Ubu in comments mentions just how nice Eris seems to be. I don't think there's any reason to believe that this is a racial characteristic of the Catheans, though they do in general trend that way. It's a selected characteristic of the crew of the ship, and in particular it's a selected characteristic of first-contact specialists like Eris.

Most scouts won't ever find a planet like Earth, but all of them are ready to do so if luck favors them, and they're all trained for that mission. Any of the rest of the people working for Chaika would have been about the same, because anyone who isn't wouldn't qualify for that assignment.

Eris certainly understands the gravity of her situation, and the burden of responsibility on her is heavy. But she handles pressure well. And again, I think that's the result of selection. Likely they test for it, and those who don't handle the pressure don't get that job.

I'm thinking of a contemporary earth equivalent: submarine service in the US Navy. Crew for subs are recruited from the rest of the navy, and they're all volunteers. There are ten times as many volunteers as there are positions to fill, and they undergo really very strict testing to make sure that only the very best get in.

One test I've seen film of involves putting some of the men in a chamber full of pipes and valves, and having high pressure water leaks develop. This is something that can happen in a real submarine, and if you don't handle it well the sub could be lost. So the test is very realistic: it's loud, it's cold, the water pressure is very high, and by all accounts it's terrifying. Some men who go through it panic and start screaming and try to escape instead of dealing with the leaks. Obviously those don't pass the test.

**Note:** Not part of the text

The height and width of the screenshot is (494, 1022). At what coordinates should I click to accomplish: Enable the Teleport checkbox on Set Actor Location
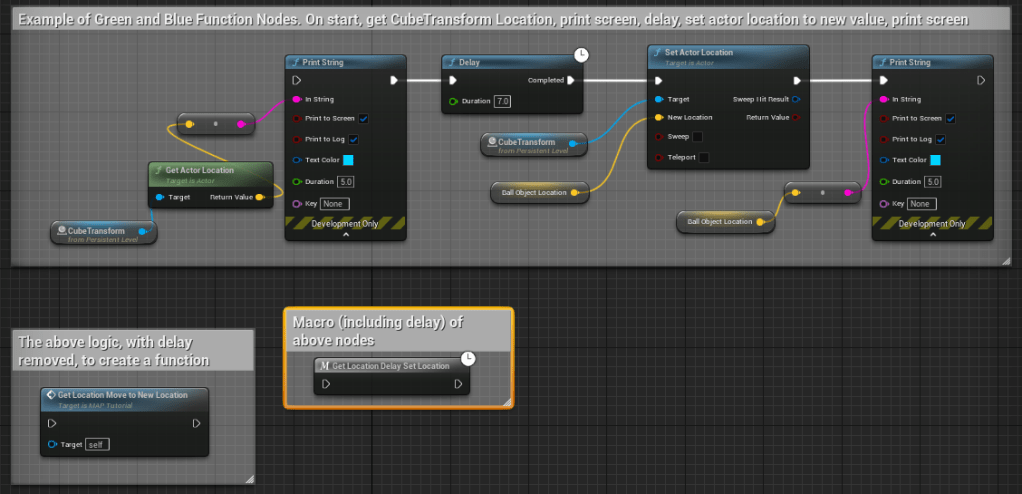tap(704, 157)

How many billions of Catheans are there? How many volunteer for this kind of mission? Millions, maybe? Only the very best of the best make it through, and those are the ones we're seeing. Hardly any wonder they're impressive as hell.

The mission is a complex one. The Catheans are trying to make a good first impression on Earth, obviously. They're also trying to find out the real deep truth about what kind of people the humans are, and that's at least as important, and probably even more difficult. (And they're trying to avoid having the Doggies derail the whole process.)

Doing a knowledge-dump from the local library was a valuable part of that, and you have to believe that as soon as Eris transmitted all that information to the ship that a team of specialists on board began reading and evaluating it. But direct observation of how humans react to the Catheans, and direct observation of humans in daily life, is also immensely valuable and that's one of the areas where Eris shines. Close observation of three particular humans has been another aspect of the process, and the Catheans have learned a lot from Kio, Manami, and Aoi.

Eris has made mistakes. It's inevitable that there will be some misunderstandings (the swimsuits) but she hasn't made any that seriously jeopardized the mission. And all through the series, what becomes clear is that Eris (and Chaika, and Kuune, and Melwyn) are tremendously competent at their jobs.

Title of the show notwithstanding, they are not there to have fun. They are having fun, but that's not the mission.

UPDATE: Ubu responds (spoilers).

Posted by: Steven Den Beste in Engineer's Disease at 11:32 AM | Comments (1) | Add Comment
Post contains 1054 words, total size 6 kb.

1 Along these lines, "asobi ni iku" doesn't necessarily mean "to go to play", in the English sense of the word. It could be visiting a friend for the afternoon, going out sightseeing, any sort of "casual" excursion. But there's also another, less-common meaning for the verb asobu: "to study abroad".